Tag: Bertha Henson

  • Bertha Henson: TRS Kena Part 2

    Bertha Henson: TRS Kena Part 2

    I was a little puzzled by the Media Development Authority’s order to The Real Singapore to shut down. Not that I would miss TRS. I am puzzled at the way the law and media regulations look like a badly sewn patchwork.

    The kindest thing I can say about the G’s move is that it is still wondering how to handle the wacky online world.

    So the MDA couldn’t do a thing about TRS in the past because it based its operations abroad. That means it didn’t come under the ambit of the Broadcasting Act.  Until December that is, when Yang Kaiheng, a Singaporean, and his Australian fiancé, Ai Takagi, started “running their operation from Singapore’’, said the MDA.

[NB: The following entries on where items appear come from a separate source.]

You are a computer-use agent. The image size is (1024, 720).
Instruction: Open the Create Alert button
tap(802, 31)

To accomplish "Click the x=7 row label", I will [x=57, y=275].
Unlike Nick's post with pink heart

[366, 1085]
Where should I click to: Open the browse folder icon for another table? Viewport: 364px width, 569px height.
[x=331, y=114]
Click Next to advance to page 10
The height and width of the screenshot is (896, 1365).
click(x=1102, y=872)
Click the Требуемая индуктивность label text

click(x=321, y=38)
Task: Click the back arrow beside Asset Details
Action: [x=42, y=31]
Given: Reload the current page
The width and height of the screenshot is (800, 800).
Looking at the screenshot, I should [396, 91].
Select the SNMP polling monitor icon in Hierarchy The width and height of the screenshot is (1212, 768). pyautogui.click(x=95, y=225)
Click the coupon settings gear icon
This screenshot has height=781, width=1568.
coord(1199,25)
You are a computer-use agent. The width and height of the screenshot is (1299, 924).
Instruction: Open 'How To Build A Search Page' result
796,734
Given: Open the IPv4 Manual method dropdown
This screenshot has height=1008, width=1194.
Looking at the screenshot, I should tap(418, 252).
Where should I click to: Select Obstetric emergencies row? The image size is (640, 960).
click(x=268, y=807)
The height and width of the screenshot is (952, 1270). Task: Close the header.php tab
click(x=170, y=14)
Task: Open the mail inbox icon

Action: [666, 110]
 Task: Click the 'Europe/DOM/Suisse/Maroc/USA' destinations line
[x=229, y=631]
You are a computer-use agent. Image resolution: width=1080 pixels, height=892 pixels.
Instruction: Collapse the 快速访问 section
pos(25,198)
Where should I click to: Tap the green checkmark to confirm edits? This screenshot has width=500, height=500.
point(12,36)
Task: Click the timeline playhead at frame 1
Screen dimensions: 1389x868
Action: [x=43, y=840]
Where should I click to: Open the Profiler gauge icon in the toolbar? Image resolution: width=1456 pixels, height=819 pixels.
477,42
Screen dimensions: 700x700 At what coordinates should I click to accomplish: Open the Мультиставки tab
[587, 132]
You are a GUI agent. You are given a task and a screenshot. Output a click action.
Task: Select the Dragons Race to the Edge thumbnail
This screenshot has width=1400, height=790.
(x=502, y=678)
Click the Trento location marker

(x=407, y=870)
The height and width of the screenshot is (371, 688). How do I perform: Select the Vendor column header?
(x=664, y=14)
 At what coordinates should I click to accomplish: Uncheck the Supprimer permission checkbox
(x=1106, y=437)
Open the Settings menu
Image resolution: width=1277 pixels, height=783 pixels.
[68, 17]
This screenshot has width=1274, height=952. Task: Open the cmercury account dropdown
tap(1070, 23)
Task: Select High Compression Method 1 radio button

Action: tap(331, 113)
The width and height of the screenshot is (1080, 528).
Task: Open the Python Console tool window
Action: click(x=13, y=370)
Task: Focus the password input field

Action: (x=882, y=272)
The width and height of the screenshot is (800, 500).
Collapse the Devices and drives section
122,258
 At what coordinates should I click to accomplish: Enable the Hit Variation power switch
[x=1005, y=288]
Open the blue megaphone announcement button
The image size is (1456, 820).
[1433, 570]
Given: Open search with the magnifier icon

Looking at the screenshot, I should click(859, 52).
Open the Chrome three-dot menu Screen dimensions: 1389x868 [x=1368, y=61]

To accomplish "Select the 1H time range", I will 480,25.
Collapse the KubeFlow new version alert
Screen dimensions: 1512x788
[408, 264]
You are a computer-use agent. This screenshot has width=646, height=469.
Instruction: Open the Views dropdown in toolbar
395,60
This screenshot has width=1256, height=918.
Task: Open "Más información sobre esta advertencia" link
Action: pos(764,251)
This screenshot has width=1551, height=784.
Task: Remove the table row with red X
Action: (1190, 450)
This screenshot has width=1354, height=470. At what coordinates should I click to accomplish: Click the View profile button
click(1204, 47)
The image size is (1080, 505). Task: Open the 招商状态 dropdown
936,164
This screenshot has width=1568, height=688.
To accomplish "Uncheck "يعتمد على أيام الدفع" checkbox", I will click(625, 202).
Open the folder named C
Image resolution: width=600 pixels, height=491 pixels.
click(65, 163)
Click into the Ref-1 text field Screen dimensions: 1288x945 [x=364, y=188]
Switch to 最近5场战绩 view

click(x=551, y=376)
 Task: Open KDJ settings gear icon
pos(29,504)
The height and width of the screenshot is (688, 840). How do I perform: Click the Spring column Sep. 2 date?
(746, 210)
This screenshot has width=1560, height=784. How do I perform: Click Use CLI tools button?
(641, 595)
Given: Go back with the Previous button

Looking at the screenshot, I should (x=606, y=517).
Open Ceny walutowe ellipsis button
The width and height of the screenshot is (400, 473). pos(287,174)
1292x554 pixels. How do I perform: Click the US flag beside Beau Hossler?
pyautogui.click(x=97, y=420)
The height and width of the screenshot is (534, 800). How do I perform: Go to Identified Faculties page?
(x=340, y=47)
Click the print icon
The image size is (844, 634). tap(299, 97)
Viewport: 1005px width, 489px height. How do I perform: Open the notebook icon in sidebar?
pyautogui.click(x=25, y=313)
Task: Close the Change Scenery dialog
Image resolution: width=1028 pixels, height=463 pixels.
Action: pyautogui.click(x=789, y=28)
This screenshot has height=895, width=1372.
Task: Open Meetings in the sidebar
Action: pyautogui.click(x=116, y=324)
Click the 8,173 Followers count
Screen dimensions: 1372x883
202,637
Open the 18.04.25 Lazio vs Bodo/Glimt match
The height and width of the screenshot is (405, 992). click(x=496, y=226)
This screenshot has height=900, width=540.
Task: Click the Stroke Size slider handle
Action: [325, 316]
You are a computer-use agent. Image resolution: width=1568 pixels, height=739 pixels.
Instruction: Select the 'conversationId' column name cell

    I wonder if running an operation FROM Singapore is the same as running operation IN Singapore because I gather that the couple were nabbed while on a trip here from Australia in February. So, they weren’t based here but the servers were? Administration? What?

    In any case, a couple of months passed…before the cops, not the MDA, acted. Why didn’t the media regulations kick in first (in December?) if the MDA is so keen to protect the reading/viewing public? Instead, it gets into the act after the couple got the book thrown at them.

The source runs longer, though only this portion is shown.